YOUR INSTRUCTIONS:
Task for the records below: please retype exactly and only the lines from the first through the one with "Image resolution: width=840", with every picture omitted.

PROVIDED MATERIAL:
=== Begin Enclosure ===
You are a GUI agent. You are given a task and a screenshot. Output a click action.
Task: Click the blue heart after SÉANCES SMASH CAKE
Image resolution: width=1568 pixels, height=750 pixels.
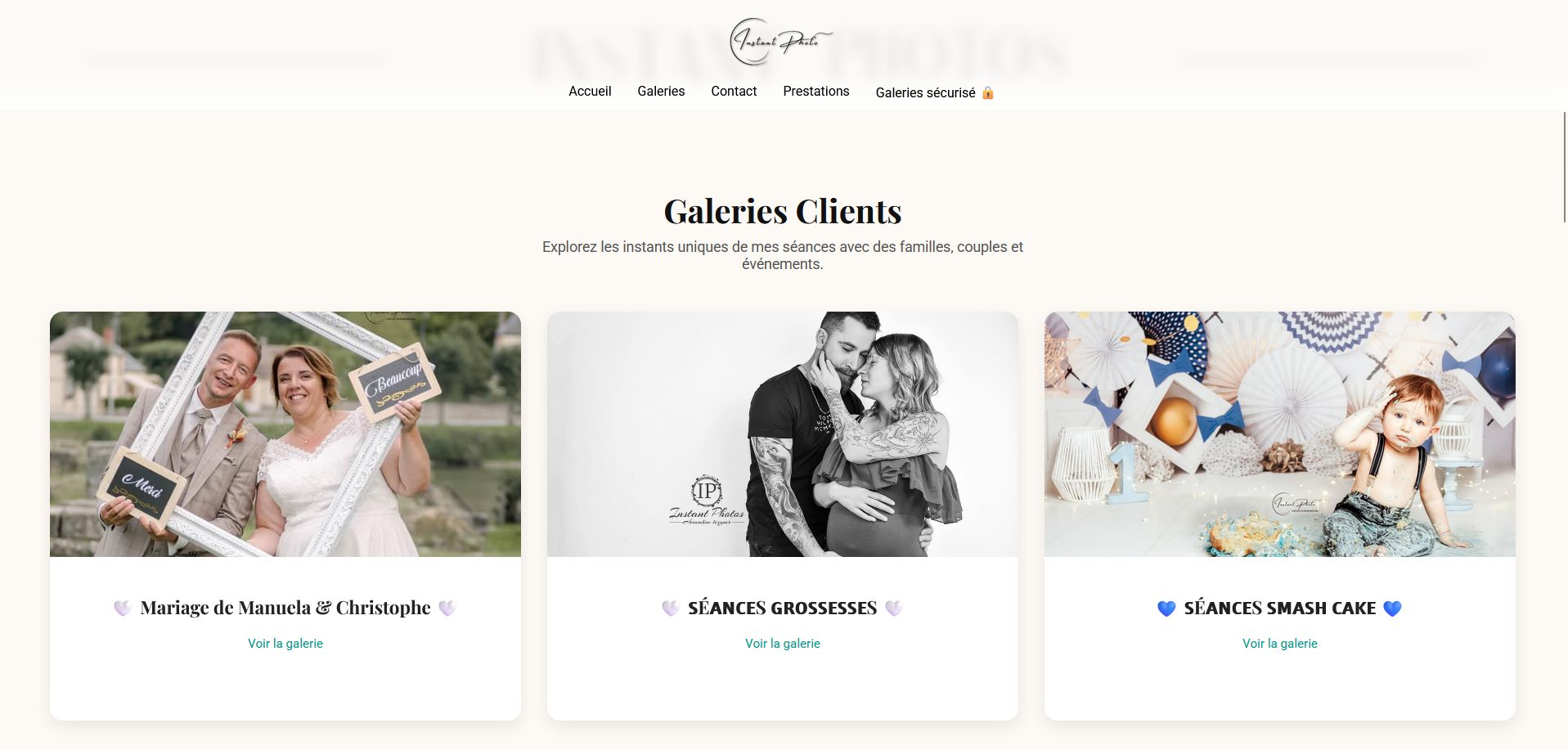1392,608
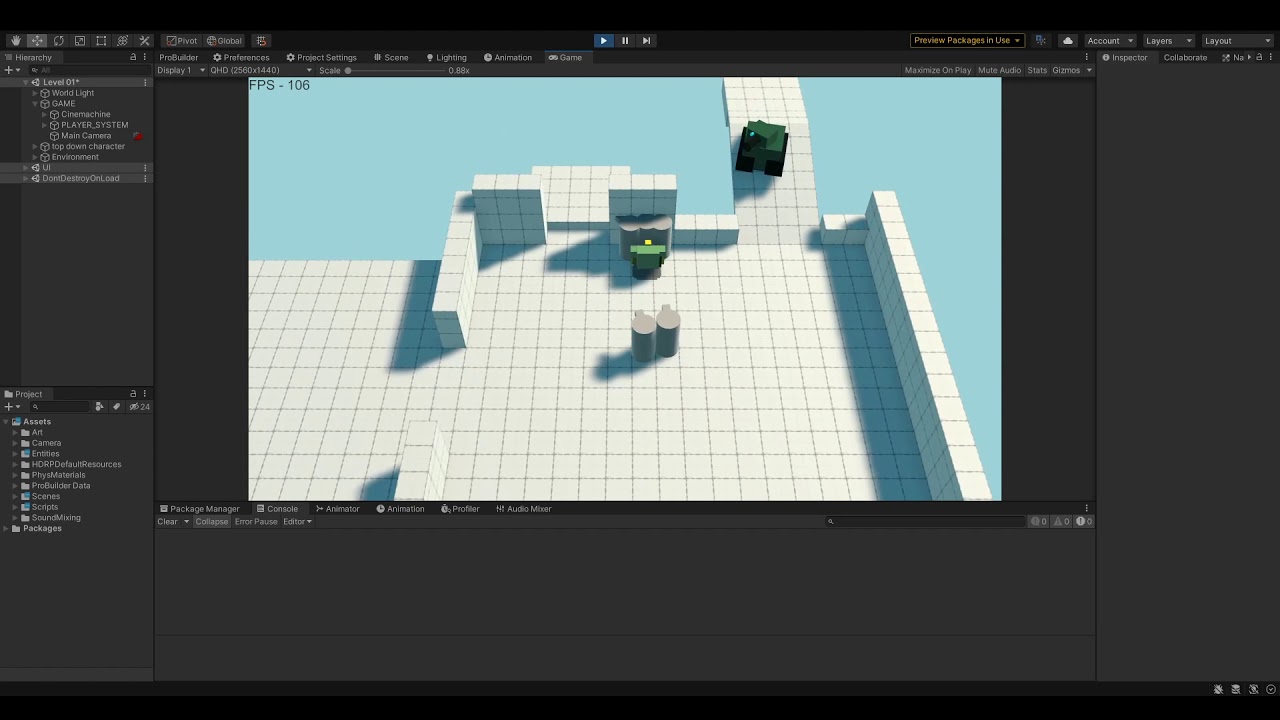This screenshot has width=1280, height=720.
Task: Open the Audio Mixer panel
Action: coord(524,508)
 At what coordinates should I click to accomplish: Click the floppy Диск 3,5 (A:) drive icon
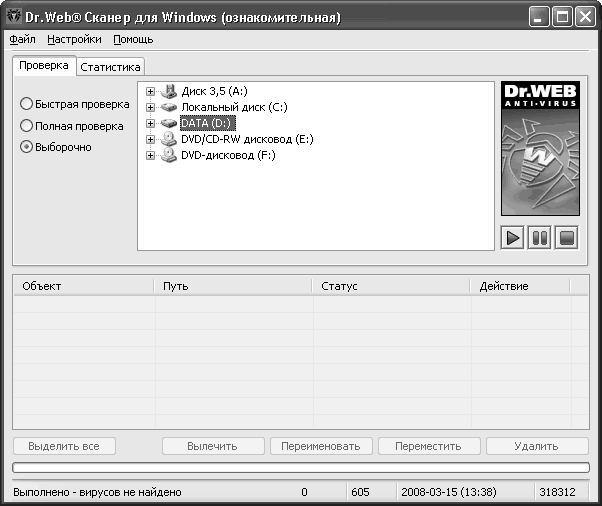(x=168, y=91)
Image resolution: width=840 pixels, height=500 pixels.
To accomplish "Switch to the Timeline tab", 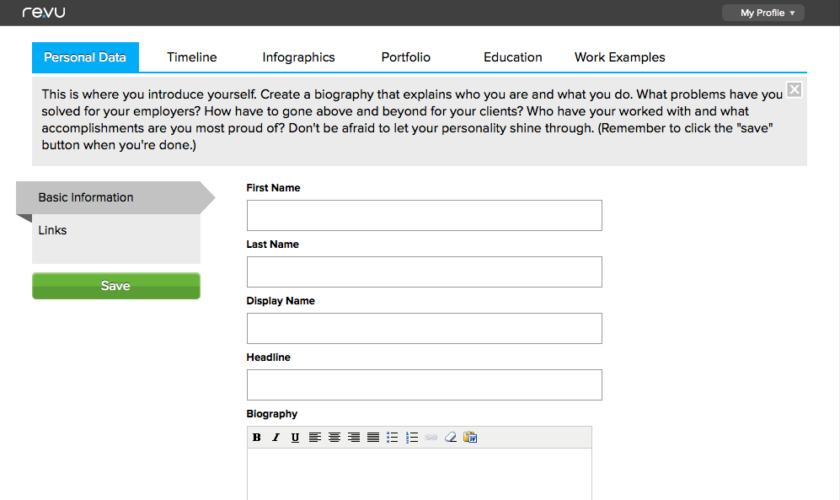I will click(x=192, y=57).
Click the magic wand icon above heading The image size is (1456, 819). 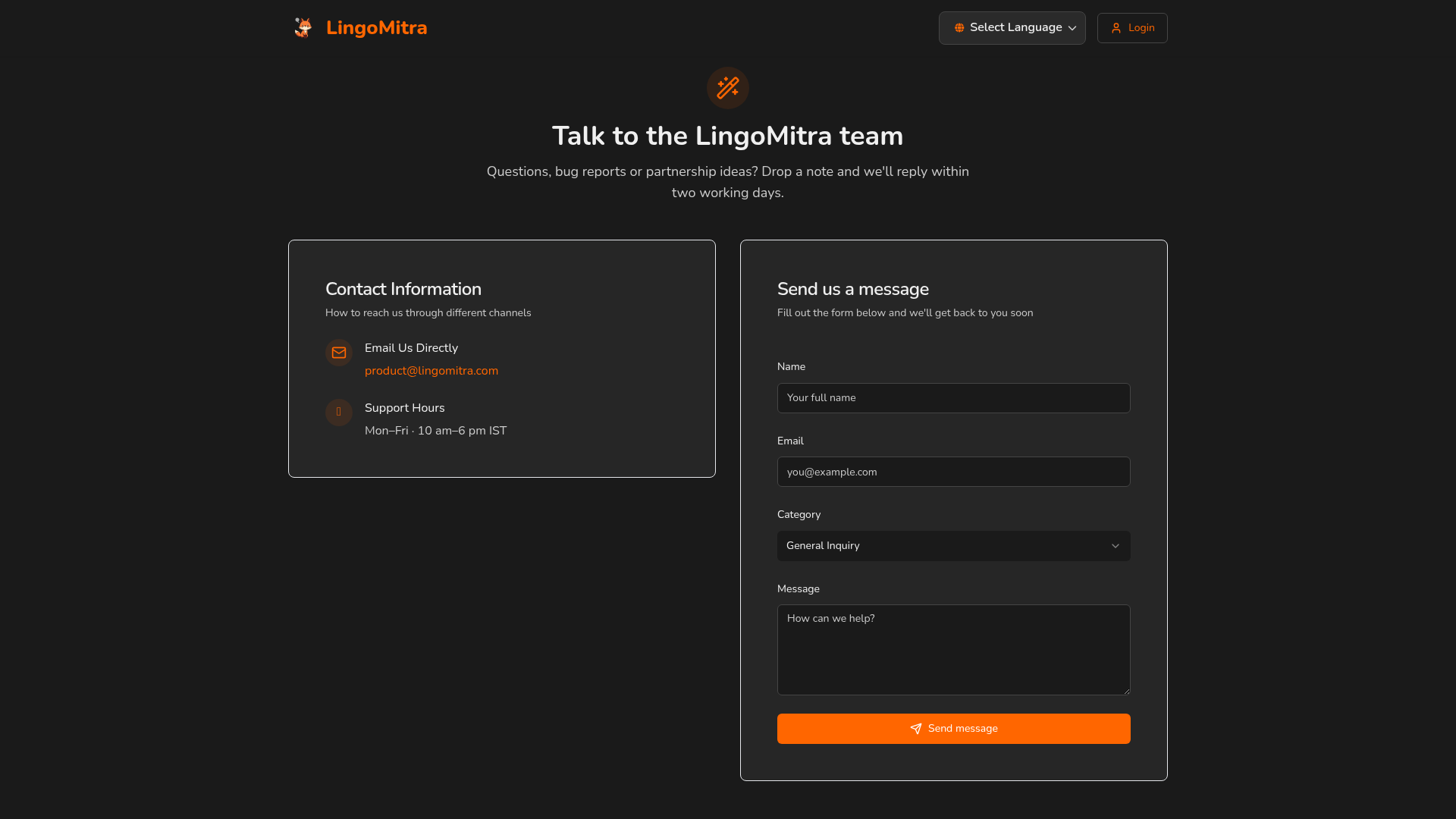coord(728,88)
=== End Enclosure ===
RESULT OF THE TASK:
You are a GUI agent. You are given a task and a screenshot. Output a click action.
Task: Click the blue heart after SÉANCES SMASH CAKE
Image resolution: width=1568 pixels, height=750 pixels.
1392,608
This screenshot has width=1280, height=720.
Task: Open the Audio Mixer panel
Action: coord(524,508)
 At what coordinates should I click to accomplish: Click the floppy Диск 3,5 (A:) drive icon
(x=168, y=91)
Image resolution: width=840 pixels, height=500 pixels.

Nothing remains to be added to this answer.